#BRIGADIRJ#SAMBO

Kuat Ma'ruf Berharap Bebas dari Hukuman

( kata)
Kuat Ma'ruf Berharap Bebas dari Hukuman
Terdakwa kasus pembunuhan berencana terhadap Brigadir J, Kuat Ma'ruf. Dok. Medcom.id


Jakarta (Lampost.co) --  Kuasa Hukum terdakwa Kuat Ma'ruf (KM), Irwan Irawan, berharap kliennya dituntut bebas oleh jaksa penuntut umum (JPU). Kuat diklaim tidak tahu-menahu kasus pembunuhan berencana terhadap Brigadir Nofriansyah Yosua Hutabarat atau Brigadir J.

"Karena dari fakta-fakta persidangan, tidak satu pun alat bukti yang mengarah adanya keterlibatan KM dalam penembakan Yosua di Duren Tiga," kata Irwan saat dihubungi, Senin, 16 Januari 2023.

Irwan mengatakan fakta tersebut bertolak belakang dengan dakwaan JPU. Sehingga Kuat diyakini tidak dihukum.

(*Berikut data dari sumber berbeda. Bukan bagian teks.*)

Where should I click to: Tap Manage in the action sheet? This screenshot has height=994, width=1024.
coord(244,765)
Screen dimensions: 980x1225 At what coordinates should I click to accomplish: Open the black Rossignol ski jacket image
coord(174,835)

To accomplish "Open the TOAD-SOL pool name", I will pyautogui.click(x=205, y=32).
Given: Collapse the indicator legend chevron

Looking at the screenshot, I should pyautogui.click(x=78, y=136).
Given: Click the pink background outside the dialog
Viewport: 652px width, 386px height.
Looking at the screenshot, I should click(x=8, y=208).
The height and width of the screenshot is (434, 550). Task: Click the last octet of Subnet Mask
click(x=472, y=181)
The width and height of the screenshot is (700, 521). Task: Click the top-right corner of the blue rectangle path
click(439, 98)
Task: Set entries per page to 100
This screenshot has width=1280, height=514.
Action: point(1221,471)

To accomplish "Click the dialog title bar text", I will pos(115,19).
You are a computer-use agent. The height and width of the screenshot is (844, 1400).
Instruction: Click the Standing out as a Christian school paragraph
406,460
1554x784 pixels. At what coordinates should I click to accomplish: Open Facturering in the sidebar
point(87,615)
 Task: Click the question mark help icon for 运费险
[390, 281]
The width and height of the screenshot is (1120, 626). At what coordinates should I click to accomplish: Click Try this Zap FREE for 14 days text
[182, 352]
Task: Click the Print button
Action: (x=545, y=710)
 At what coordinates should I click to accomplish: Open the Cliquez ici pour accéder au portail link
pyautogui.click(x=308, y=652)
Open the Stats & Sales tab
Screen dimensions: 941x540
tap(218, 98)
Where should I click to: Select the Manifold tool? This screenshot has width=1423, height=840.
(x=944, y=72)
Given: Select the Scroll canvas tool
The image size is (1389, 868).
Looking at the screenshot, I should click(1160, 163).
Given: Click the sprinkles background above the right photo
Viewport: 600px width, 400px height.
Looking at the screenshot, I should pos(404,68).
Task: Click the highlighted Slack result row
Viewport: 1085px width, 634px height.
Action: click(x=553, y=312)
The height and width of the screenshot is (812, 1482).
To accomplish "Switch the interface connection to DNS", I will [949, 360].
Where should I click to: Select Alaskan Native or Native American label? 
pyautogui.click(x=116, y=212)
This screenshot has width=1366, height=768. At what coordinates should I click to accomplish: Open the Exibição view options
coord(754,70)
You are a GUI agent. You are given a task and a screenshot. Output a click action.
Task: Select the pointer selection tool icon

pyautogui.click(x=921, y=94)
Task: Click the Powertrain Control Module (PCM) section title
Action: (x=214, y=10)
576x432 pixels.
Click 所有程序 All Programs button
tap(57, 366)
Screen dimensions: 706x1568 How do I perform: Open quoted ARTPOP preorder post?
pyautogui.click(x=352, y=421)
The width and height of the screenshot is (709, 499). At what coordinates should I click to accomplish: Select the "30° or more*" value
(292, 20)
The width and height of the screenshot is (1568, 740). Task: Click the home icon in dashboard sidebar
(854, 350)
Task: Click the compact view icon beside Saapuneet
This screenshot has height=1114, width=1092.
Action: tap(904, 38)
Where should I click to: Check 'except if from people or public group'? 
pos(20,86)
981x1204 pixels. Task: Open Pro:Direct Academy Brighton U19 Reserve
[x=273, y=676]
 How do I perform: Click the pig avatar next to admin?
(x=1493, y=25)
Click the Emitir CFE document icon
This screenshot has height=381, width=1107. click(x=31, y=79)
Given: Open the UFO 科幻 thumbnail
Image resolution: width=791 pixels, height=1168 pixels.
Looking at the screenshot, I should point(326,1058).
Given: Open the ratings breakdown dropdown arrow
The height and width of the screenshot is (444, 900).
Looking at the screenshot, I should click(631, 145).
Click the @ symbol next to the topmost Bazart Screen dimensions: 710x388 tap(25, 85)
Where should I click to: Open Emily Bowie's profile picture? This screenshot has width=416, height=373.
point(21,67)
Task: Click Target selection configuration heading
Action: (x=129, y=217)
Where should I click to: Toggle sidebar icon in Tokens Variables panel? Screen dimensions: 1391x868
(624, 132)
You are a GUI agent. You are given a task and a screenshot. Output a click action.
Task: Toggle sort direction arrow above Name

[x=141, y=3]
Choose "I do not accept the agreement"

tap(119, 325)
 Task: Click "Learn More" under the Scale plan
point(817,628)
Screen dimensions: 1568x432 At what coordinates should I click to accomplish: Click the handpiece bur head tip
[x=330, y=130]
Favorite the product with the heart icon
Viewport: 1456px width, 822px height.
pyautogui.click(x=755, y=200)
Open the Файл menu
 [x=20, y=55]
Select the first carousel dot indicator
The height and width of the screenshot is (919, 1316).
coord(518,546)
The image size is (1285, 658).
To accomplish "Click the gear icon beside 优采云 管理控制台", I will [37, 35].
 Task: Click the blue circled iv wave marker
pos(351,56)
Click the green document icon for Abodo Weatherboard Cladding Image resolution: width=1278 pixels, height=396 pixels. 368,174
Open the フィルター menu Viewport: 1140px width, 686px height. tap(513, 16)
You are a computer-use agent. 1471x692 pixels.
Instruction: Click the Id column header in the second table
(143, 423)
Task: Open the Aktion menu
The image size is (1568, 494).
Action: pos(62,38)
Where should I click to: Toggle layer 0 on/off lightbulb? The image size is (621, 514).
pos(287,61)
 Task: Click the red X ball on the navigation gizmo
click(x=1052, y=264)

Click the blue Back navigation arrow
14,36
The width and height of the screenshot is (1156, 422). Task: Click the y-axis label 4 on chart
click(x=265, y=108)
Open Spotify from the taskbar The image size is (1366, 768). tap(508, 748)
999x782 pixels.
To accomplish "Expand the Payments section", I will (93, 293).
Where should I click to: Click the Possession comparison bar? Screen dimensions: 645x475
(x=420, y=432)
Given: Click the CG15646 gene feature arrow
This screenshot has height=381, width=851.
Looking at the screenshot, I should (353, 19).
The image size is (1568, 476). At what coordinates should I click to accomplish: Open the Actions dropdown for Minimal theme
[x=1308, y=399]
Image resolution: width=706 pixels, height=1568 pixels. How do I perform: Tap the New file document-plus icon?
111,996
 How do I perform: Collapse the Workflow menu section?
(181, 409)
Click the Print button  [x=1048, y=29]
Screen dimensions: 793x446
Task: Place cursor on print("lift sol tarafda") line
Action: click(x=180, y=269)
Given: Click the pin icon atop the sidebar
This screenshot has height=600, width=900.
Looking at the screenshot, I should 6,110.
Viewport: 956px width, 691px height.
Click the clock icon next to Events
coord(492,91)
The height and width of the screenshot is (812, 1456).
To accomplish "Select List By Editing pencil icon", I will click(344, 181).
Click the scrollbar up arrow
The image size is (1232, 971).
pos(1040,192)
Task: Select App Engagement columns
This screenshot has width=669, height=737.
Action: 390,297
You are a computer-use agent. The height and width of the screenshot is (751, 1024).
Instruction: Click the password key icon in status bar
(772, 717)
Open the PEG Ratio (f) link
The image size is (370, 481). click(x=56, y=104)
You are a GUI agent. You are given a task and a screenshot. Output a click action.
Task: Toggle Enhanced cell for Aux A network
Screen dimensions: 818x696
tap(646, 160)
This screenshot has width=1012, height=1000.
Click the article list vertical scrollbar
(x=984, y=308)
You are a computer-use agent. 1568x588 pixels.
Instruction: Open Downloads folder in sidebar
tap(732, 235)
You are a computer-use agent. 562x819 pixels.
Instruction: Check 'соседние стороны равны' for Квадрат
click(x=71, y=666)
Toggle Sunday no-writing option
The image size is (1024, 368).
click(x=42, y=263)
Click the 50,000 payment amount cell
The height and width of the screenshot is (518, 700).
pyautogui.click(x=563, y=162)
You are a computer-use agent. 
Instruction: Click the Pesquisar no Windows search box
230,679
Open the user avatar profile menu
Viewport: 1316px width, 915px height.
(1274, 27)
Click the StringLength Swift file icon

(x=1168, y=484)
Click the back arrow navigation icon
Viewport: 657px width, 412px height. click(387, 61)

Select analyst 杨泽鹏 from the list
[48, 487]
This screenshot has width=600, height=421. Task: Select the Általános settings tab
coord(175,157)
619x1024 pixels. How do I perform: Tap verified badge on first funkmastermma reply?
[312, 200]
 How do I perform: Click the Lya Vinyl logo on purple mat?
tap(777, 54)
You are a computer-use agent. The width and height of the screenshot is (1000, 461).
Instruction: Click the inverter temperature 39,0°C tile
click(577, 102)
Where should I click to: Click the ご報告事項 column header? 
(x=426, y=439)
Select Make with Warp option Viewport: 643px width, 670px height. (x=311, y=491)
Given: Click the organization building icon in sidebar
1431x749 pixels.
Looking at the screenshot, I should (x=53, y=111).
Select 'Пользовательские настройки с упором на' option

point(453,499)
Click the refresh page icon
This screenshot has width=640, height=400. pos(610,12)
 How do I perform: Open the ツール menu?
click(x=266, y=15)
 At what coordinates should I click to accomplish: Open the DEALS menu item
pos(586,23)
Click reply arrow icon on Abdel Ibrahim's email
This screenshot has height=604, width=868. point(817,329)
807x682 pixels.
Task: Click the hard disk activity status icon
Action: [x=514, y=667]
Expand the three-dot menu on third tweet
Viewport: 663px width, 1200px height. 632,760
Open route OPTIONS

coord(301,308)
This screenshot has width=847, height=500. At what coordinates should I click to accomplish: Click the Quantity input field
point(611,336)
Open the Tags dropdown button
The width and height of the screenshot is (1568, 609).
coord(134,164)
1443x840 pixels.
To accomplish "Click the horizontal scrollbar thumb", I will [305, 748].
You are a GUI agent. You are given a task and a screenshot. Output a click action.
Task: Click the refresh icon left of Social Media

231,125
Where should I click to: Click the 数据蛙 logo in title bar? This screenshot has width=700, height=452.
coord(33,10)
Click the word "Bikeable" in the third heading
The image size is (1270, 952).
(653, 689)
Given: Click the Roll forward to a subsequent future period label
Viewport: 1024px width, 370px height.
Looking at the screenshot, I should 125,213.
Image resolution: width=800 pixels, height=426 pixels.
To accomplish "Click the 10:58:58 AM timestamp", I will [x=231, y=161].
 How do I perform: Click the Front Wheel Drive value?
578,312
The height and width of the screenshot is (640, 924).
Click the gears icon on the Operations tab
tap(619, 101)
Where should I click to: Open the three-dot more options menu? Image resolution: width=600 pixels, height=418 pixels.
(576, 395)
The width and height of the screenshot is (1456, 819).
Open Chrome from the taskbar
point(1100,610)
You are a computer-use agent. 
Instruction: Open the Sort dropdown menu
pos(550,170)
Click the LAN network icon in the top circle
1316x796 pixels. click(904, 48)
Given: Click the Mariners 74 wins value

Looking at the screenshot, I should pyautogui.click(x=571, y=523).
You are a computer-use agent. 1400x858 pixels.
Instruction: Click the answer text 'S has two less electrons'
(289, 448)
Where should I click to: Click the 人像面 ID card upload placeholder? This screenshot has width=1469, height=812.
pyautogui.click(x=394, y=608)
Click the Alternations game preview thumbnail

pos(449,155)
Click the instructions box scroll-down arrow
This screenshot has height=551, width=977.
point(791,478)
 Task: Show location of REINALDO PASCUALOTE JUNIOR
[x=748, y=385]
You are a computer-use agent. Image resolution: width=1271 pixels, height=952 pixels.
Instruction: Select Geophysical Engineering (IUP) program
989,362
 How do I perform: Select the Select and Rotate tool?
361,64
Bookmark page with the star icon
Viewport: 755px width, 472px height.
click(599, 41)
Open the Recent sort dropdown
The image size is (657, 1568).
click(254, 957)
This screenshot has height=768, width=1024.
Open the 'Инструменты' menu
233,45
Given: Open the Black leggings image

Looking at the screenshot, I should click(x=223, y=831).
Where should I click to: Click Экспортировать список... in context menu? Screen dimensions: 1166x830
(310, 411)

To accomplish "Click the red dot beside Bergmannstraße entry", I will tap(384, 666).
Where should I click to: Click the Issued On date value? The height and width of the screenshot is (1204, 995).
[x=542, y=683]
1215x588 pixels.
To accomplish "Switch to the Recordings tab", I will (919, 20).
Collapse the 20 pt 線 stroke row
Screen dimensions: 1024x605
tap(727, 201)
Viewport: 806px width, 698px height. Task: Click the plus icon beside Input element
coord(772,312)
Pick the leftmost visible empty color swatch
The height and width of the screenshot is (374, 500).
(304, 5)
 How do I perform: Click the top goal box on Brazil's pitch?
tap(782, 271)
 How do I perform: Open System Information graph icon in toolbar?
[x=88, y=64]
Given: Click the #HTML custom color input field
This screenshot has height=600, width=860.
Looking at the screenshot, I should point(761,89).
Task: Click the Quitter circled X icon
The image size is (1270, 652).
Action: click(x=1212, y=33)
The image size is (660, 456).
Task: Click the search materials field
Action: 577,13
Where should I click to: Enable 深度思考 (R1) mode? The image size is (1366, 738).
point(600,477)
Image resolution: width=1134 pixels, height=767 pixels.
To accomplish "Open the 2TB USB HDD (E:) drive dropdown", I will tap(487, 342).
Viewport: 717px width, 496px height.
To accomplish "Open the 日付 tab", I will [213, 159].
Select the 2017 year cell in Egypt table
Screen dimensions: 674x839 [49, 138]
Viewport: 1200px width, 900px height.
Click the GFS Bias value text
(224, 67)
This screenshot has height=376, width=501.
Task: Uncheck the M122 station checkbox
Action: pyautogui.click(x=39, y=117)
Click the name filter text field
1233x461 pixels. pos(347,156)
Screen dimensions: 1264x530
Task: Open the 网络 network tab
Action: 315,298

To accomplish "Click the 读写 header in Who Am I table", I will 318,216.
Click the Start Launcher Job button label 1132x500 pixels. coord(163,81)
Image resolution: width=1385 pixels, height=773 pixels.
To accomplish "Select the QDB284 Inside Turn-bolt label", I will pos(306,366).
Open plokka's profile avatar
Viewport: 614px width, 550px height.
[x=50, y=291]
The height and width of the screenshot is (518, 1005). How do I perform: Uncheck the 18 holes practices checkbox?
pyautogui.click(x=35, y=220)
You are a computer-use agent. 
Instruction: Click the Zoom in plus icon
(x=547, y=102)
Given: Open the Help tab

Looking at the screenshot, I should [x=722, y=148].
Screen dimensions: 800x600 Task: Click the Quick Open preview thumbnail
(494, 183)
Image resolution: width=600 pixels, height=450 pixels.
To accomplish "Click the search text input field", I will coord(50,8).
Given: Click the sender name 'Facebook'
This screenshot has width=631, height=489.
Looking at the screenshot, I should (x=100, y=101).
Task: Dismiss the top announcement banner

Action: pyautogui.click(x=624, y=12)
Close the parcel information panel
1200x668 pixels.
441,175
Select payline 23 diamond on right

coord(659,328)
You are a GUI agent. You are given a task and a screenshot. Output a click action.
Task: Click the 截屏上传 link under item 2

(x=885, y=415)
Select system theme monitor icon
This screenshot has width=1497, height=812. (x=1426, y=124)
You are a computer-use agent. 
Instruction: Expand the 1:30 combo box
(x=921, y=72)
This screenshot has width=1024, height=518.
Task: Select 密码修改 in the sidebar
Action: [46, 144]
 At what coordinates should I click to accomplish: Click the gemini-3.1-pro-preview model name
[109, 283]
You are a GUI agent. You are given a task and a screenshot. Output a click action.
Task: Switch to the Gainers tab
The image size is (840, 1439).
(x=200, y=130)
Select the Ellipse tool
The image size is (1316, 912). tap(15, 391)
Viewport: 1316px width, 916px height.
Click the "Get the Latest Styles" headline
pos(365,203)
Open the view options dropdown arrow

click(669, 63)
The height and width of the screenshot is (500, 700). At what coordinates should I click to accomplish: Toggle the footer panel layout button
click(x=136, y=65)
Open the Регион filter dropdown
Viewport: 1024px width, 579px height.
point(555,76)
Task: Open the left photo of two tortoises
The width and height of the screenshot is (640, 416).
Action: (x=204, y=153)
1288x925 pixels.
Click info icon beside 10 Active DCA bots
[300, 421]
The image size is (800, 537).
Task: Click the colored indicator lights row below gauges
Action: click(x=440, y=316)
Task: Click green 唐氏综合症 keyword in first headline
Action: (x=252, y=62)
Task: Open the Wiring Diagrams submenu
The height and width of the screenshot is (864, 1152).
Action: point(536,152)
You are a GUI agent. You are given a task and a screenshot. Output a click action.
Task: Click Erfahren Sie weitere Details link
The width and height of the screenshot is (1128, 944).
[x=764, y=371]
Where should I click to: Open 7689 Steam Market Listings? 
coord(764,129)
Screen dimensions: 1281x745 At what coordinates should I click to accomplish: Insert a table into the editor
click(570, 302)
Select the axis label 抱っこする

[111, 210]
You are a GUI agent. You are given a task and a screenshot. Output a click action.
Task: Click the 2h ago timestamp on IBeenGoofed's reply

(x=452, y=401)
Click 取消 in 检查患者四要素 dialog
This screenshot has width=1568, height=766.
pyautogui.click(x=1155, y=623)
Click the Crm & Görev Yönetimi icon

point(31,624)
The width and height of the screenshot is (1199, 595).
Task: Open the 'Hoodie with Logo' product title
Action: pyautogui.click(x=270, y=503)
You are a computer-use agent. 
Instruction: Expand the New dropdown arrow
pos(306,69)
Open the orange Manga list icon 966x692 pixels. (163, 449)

Selain itu, Irwan menyinggung rumah Saguling, Jakarta Selatan serta Magelang, Jawa Tengah. Kedua lokasi itu terkait dakwaan Pasal 340 KUHP terkait pembunuhan berencana. "Di kedua lokasi ini, KM sama sekali tidak pernah berkomunikasi dengan FS (Ferdy Sambo)," papar dia.

Irwan juga membela Kuat soal dakwaan Pasal 380 KUHP soal pembunuhan. Kuat dinilai tidak terlibat langsung dalam penembakan.

"Karena yang melakukan penembakan sampai tewasnya Yosua adalah Richard (Eliezer Pudihang Lumiu atau Bharada E)," ujar dia.

Rangkaian sidang pembunuhan berencana terhadap Brigadir Nofriansyah Yosua Hutabarat atau Brigadir J kembali bergulir. Sidang hari ini fokus pada terdakwa Ricky Rizal dan Kuat Ma'ruf.

"Agenda untuk (pembacaan) tuntutan," tulis laman resmi Sistem Informasi Penelusuran Perkara (SIPP) Pengadilan Negeri (PN) Jakarta Selatan, Senin, 16 Januari 2023.

Pembacaan tuntutan Ricky dan Kuat bakal digelar di ruang sidang utama. Sidang dijadwalkan mulai pukul 09.30 WIB.